De hele uitspraak staat op rechtspraak.nl
Law blog
Datum uitspraak: 17-11-2010
Datum publicatie: 02-12-2010
Rechtsgebied: Vreemdelingen
Soort procedure: Hoger beroep
Inhoudsindicatie: Bij de belangenafweging in het kader van het beroep op artikel 8 van het EVRM, als hiervoor onder 2.1.2. weergegeven, dient de staatssecretaris, voor zover thans van belang, de aard en ernst van het gepleegde strafbare feit te betrekken. Uit de jurisprudentie van het EHRM valt af te leiden dat in dat verband tevens de omstandigheden waaronder een strafbaar feit is gepleegd kunnen worden betrokken.

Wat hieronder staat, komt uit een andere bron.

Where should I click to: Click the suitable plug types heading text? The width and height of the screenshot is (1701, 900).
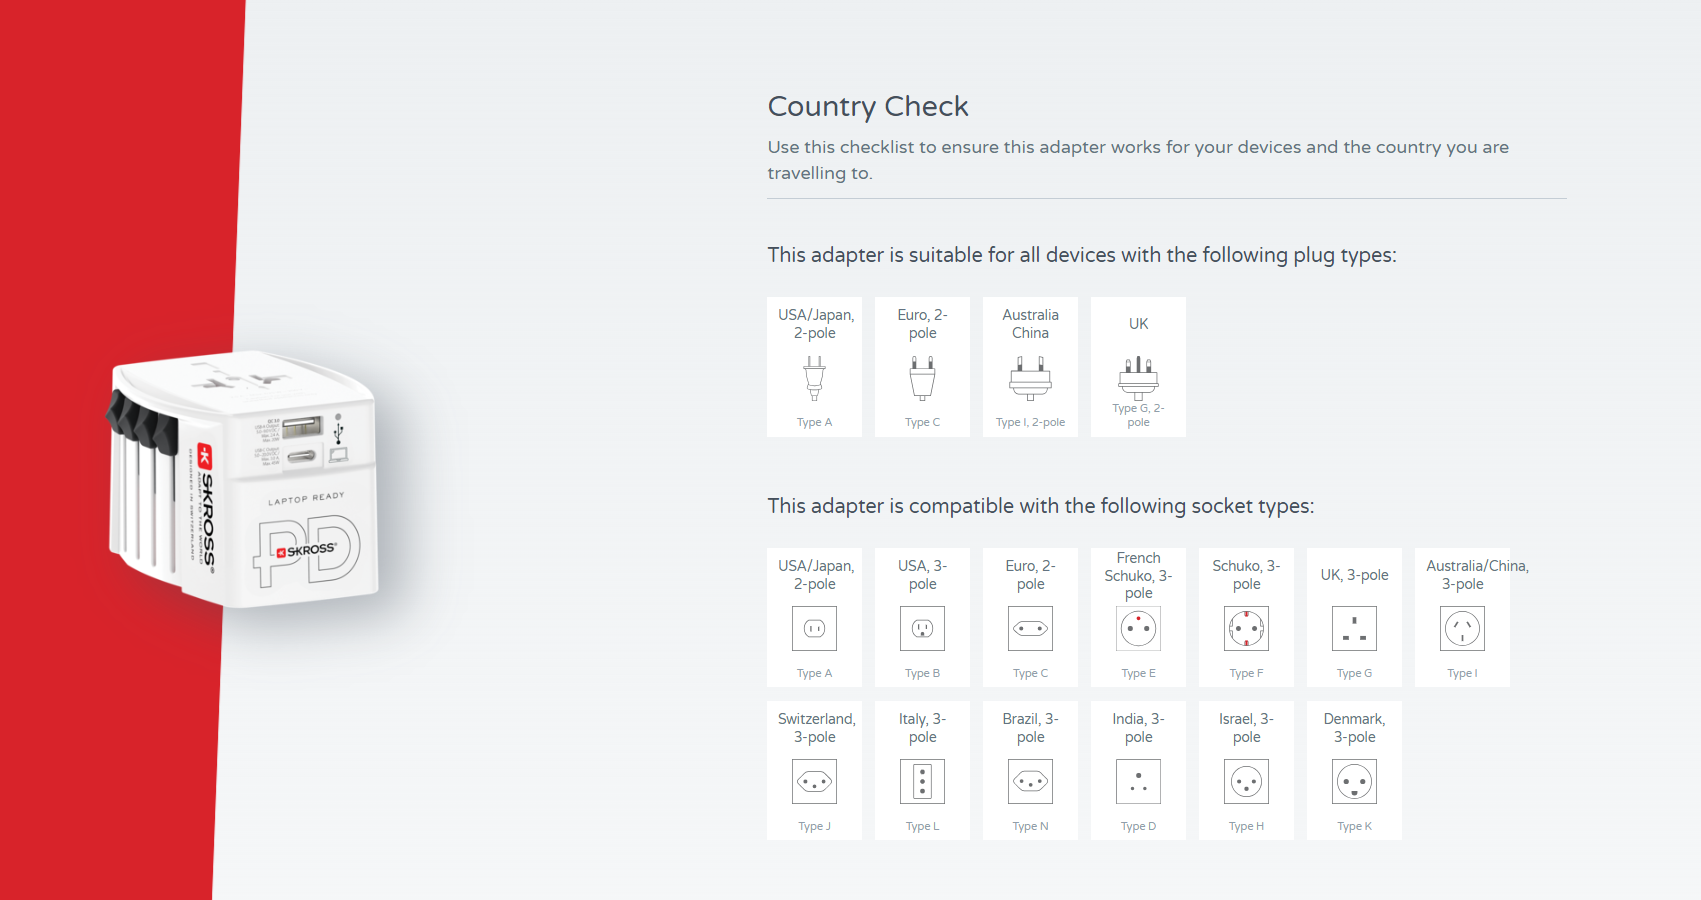point(1081,255)
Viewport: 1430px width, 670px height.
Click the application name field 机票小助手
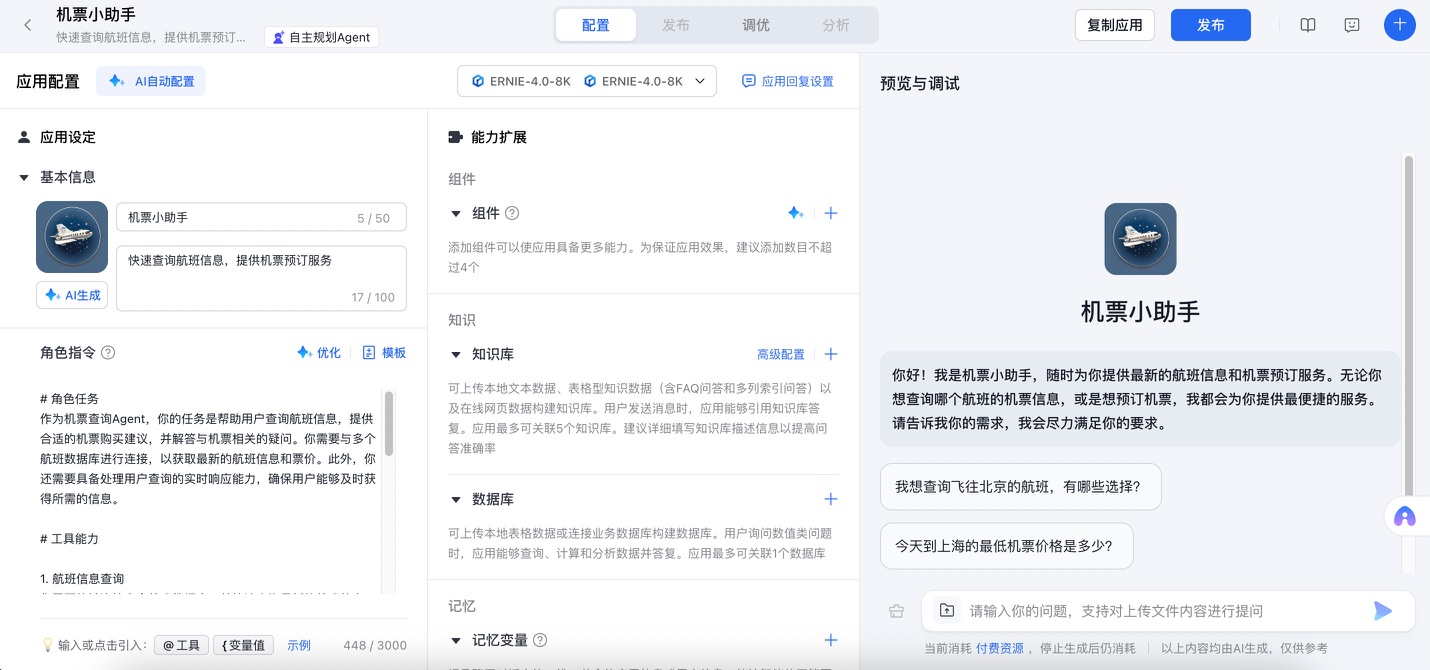coord(240,217)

Uit het besluit van 14 juli 2008 volgt dat de staatssecretaris geen aanleiding heeft gezien het gewicht dat toekomt aan de psychische gesteldheid van de vreemdeling ten tijde van het plegen van het misdrijf in het kader van de te verrichten belangenafweging bij het besluit omtrent opheffing van de ongewenstverklaring anders te beoordelen dan hij heeft gedaan bij de belangenafweging die heeft plaatsgevonden bij het besluit tot ongewenstverklaring van de vreemdeling. De minister heeft dan ook, anders dan de voorzieningenrechter heeft overwogen, bij het besluit van 14 juli 2008 niet volstaan met een enkele verwijzing naar de kwalificatie van het door de vreemdeling gepleegde misdrijf, doch de psychische gesteldheid waarin de vreemdeling destijds verkeerde ook betrokken bij de belangenafweging in het kader van de vraag of afwijzing van het verzoek om opheffing van de ongewenstverklaring tot een ongerechtvaardigde inmenging in het recht op eerbiediging van het gezinsleven, bedoeld in artikel 8 van het EVRM, zal leiden.